Les émissions de Microsoft bondissent de 25 %

L’IA explique la forte progression de l’impact écologique du cloudiste. Microsoft assure, néanmoins, qu’il ne renonce pas à atteindre un bilan carbone négatif en 2030.

25 %. C’est la hausse des émissions de Microsoft sur l’exercice 2025, officialisée dans son rapport ESG 2026 publié ce mois-ci.

L’augmentation s’explique en majorité par l’expansion des centres de données pour l’IA et par l’abandon de certains certificats d’énergie renouvelable. L’impact du scope 2 de Microsoft est ainsi passé de 2 % du total en 2014 à 13 % en 2025.

Pour l’éditeur, l’évolution « reflète à la fois des progrès et une pression ». L’IA « augmente la demande d’énergie, d’eau, de terres et de matériaux » admet le cloudiste qui regrette que « les solutions durables ne puissent se déployer plus rapidement ».

Microsoft considère néanmoins cette tension autour de l’IA comme « productive ».

Un bilan carbone qui atteint 20,29 millions de tonnes

Au total, Microsoft a rejeté 20,29 millions de tonnes d’équivalent CO2 en 2025, contre 16,21 millions de tonnes l’année précédente.

« Nous développons l’infrastructure physique nécessaire pour alimenter l’économie de l’IA [qui] accélère l’innovation et devient fondamentale dans la construction et l’usage des technologies », confirment Brad Smith, vice-président et président de Microsoft, et Melanie Nakagawa, directrice du développement durable.

« Notre bilan environnemental est façonné par l’impact de cette croissance et par les actions que nous prenons pour la gérer », résument-ils avant d’ajouter que Microsoft s’assure « que l’IA renforce plutôt qu’elle ne fragilise les systèmes et les communautés dont elle dépend. »

Des efforts de compensation malgré la hausse

Même sans les certificats non additionnels, Microsoft dit avoir couvert l’intégralité de sa consommation électrique par des énergies renouvelables. Le groupe a ainsi étoffé son portefeuille énergétique avec des contrats portant sur 40 gigawatts de capacités renouvelables supplémentaires dans 26 pays.
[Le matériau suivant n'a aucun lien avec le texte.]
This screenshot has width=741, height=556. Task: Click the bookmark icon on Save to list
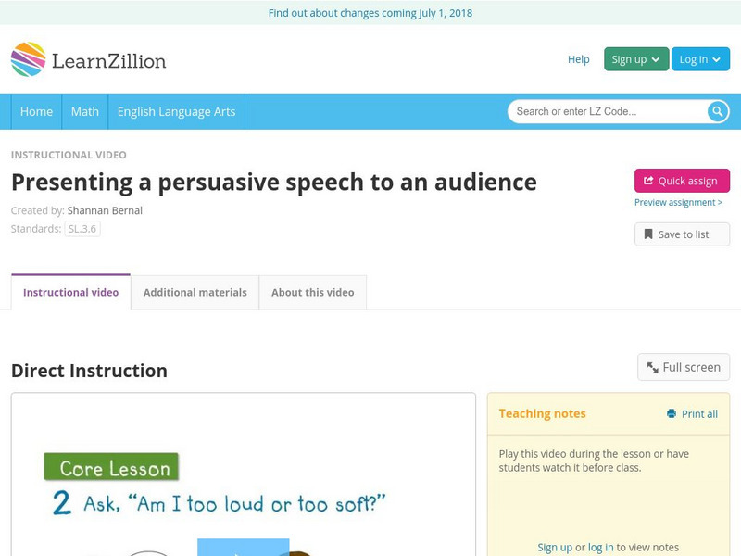pyautogui.click(x=647, y=234)
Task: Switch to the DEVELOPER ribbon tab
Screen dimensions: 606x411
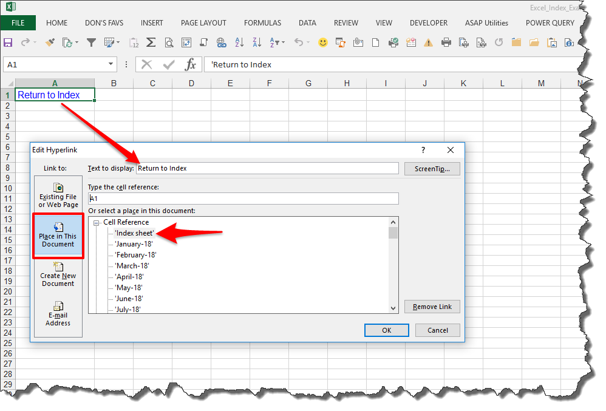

Cette couverture repose sur un mix de production locale, d’accords d’achat direct d’électricité et de contrats à long terme.

Microsoft avait démenti plus tôt cette année les informations faisant état d’une suspension de son programme d’élimination du carbone. Melanie Nakagawa avait alors assuré que ce programme se poursuivait.

Selon la plateforme CDR.fyi, il représentait plus des trois quarts des achats contractuels d’élimination carbone recensés au 13 avril.

Sur l’exercice 2025, Microsoft a également financé l’élimination de plus de 45 millions de tonnes de carbone via 29 projets utilisant 10 technologies différentes.

Des objectifs 2030 maintenus

Malgré ce bond de ses émissions, Microsoft maintient ses objectifs pour 2030, à savoir atteindre un bilan carbone négatif, remettre dans l’environnement davantage d’eau qu’il n’en utilise et éliminer les déchets de ses activités directes (produits et emballages).

Microsoft n’est pas le seul hyperscaler à voir son impact écologique grandir avec l’IA. Google et AWS ont eux aussi communiqué sur une dégradation de leurs indicateurs ESG.

Cet article a été initialement publié en anglais sur ESG Dive.